O barco pode afundar se: O pass rush não funcionar. A linha ofensiva do Bengals está entre as 10 melhores da NFL protegendo o pocket, e Andy Dalton apresenta grande entrosamento com seus receivers. O coordenador defensivo Wade Phillips tem que se aproveitar de J.J. Watt & cia. para não deixar o passe de Dalton alcançar seus wide receivers.

Fique de olho: Andre Johnson. O wide receiver titular do Texans está retornando de contusão após problemas na perna que o fizeram perder 9 jogos nesta temporada. Mas quando saudável, Johnson é um dos jogadores dominantes em sua posição, então vamos aguardar para ver se ele consegue desempenhar em alto nível nos playoff’s.

 


A.J. Green (WR – Bengals) x Johnathan Joseph (CB – Texans)

Rey Maualuga (LB – Bengals) x Arian Foster (RB – Texans)

 


LINHA OFENSIVA

Duas linhas ofensivas razoáveis, cada uma com sua especialidade. Enquanto a linha texana comandada por Chris Myers (C) é a segunda melhor abrindo caminho para o jogo corrido, o pocket de Cincinnati é o 5° melhor de toda a NFL.

Bengals – 7,0 x 7,0 – Texans

 

RUNNING BACK/FULL BACK

Larga vantagem para o Texans e o dueto Arian Foster/Ben Tate.

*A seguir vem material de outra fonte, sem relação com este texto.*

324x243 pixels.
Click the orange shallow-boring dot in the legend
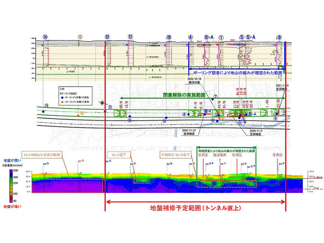tap(62, 102)

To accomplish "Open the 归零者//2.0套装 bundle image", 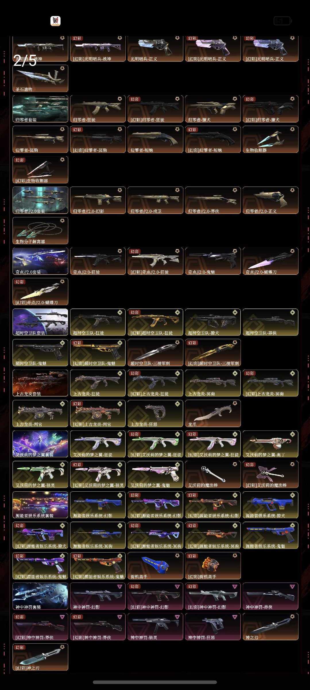I will click(40, 200).
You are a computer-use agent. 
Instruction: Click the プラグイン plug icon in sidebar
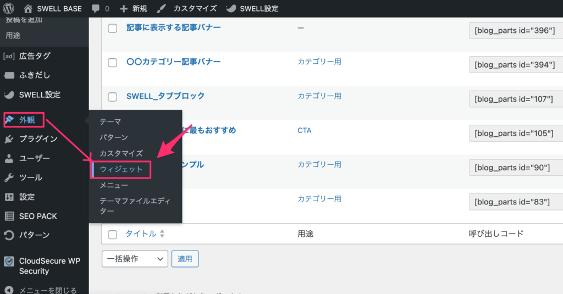click(x=9, y=139)
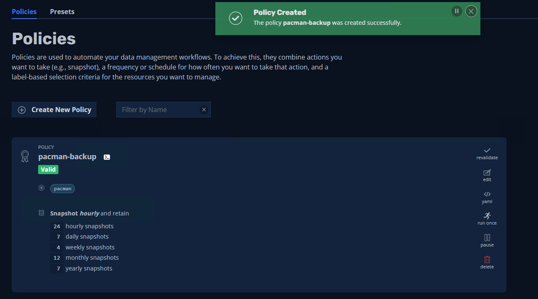Click the green Valid status badge
The image size is (538, 299).
coord(48,170)
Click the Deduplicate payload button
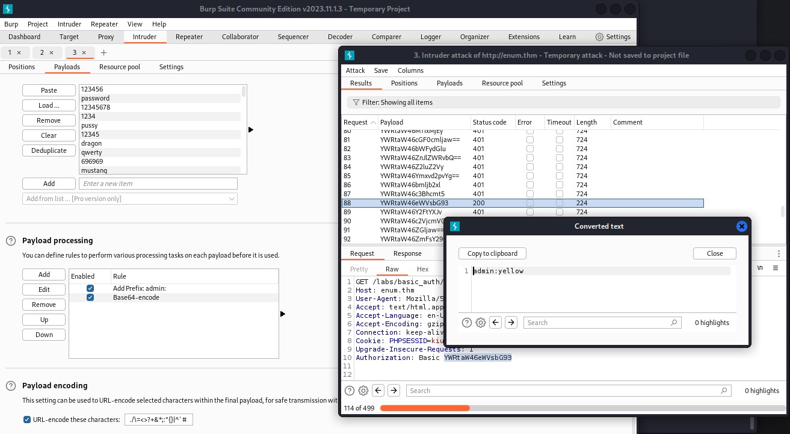This screenshot has height=434, width=790. [x=49, y=150]
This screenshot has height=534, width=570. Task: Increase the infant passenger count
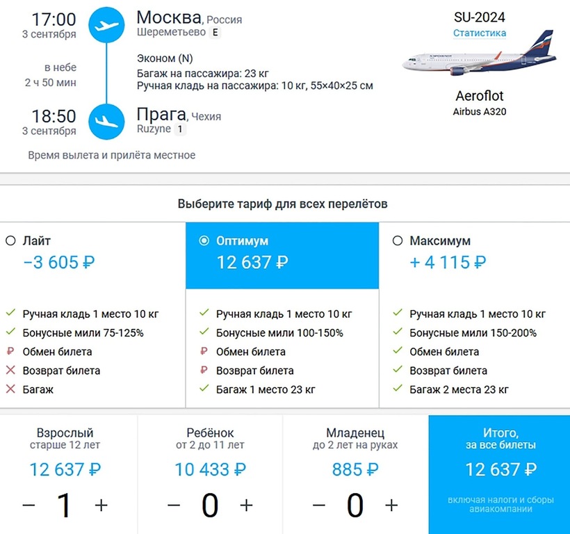tap(391, 505)
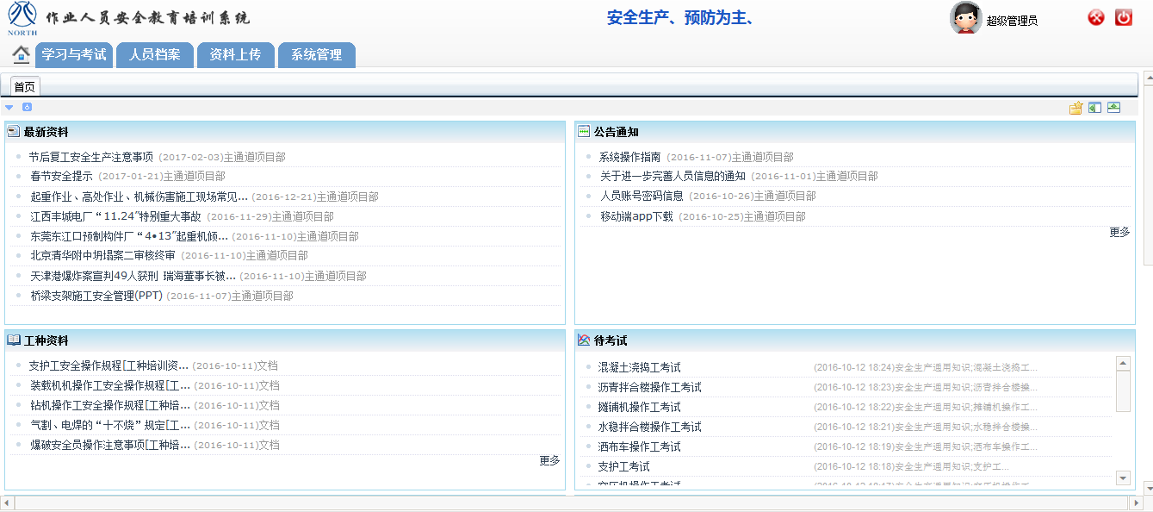The height and width of the screenshot is (512, 1153).
Task: Open 节后复工安全生产注意事项 article
Action: tap(90, 157)
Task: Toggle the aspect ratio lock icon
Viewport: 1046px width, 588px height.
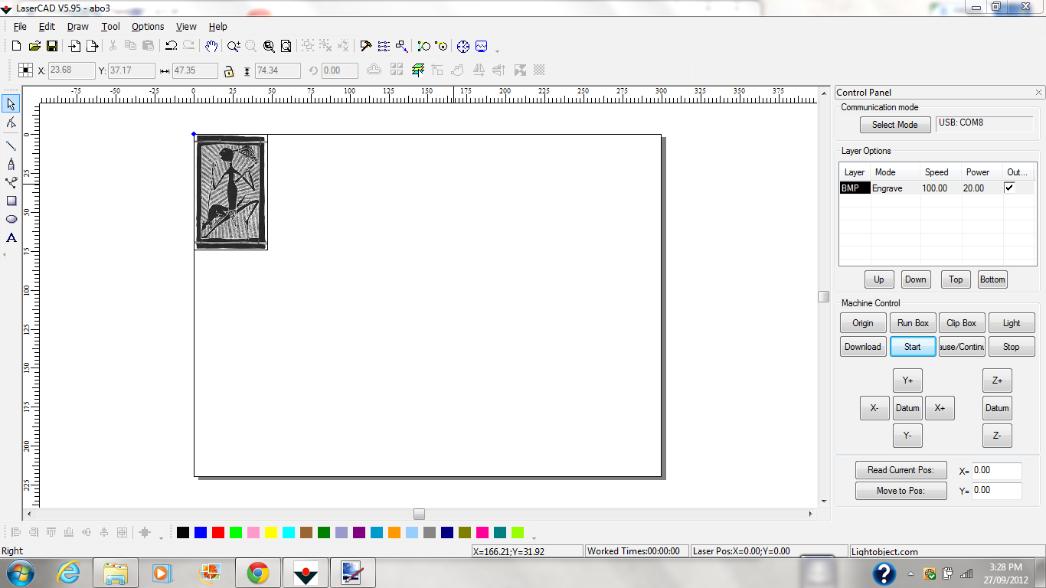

Cedric Benson brilhou nas últimas temporadas, mas está sofrendo muitos fumbles neste ano.

Bengals – 6,0 x 9,0 – Texans

 

RECEIVING CORP

O quase equilíbrio vem com o retorno de Andre Johnson de contusão para o Texans. Mas, a química entre os recebedores de Cincinnati, incluindo os jovens A.J. Green e Jermaine Gresham, é muito grande e isso faz o Bengals levar vantagem neste quesito.

Bengals – 8,0 x 7,0 – Texans

 

QUARTERBACK

O jovem Andy Dalton cumpre bem o seu papel, com muito mais desenvoltura que T.J. Yates. Caso Matt Schaub não estivesse lesionado haveria larga vantagem para o time de Houston, mas o rookie leva a melhor neste head-to-head.

Bengals – 7,0 x 6,0 – Texans

 

FRONT 7 (LINHA DEFENSIVA + LINEBACKERS)

Ligeira vantagem para o Texans, que nas mãos de Wade Phillips conseguiu montar uma das melhores defesa da NFL, TOP 4 com absoluta certeza. Mas não se enganem: o Bengals é tão bom quanto o Texans sackando o quarterback, então cuidado com Domata Peko & cia.

Bengals – 7,0 x 8,0 – Texans

 

SECUNDÁRIA (SAFETIES + CORNERBACKS)

O calendário foi fácil e ajudou a maquiar um pouco os números da secundária do Texans, que também contou com uma grande ajuda do pass rush. De todo modo, o Bengals tem números inferiores, mas teve um pouco mais de pedras pelo caminho.

Bengals – 7,0 x 7,0 – Texans

 

KICK/PUNT RETURN

A diferença entre as duas equipes de especialistas é tão ínfima, tão pequena, que damos um empate técnico e todo mundo fica incompetente do mesmo jeito.

Bengals – 6,0 x 6,0 – Texans

 

KICKER/PUNTER

Mais um empate técnico, considerando que ambos os kickers e punters tiveram diferenças relativas a 1% (sim, um mísero centésimo de unidade!!!) em seus desempenhos na temporada.